§ Exercise aim
Copy the following records word for word, reproducing every line exactly.

□ □ □

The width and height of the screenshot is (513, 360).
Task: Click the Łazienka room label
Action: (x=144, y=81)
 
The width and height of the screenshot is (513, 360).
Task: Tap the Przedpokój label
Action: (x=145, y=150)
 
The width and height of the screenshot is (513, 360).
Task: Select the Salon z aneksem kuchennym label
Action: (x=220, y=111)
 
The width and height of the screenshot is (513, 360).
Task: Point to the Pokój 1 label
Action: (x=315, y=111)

□ □ □

§ Completed task
The width and height of the screenshot is (513, 360).
Task: Click the Łazienka room label
Action: (x=144, y=81)
 
The width and height of the screenshot is (513, 360).
Task: Tap the Przedpokój label
Action: (x=145, y=150)
 
The width and height of the screenshot is (513, 360).
Task: Select the Salon z aneksem kuchennym label
Action: (x=220, y=111)
 
The width and height of the screenshot is (513, 360).
Task: Point to the Pokój 1 label
Action: (x=315, y=111)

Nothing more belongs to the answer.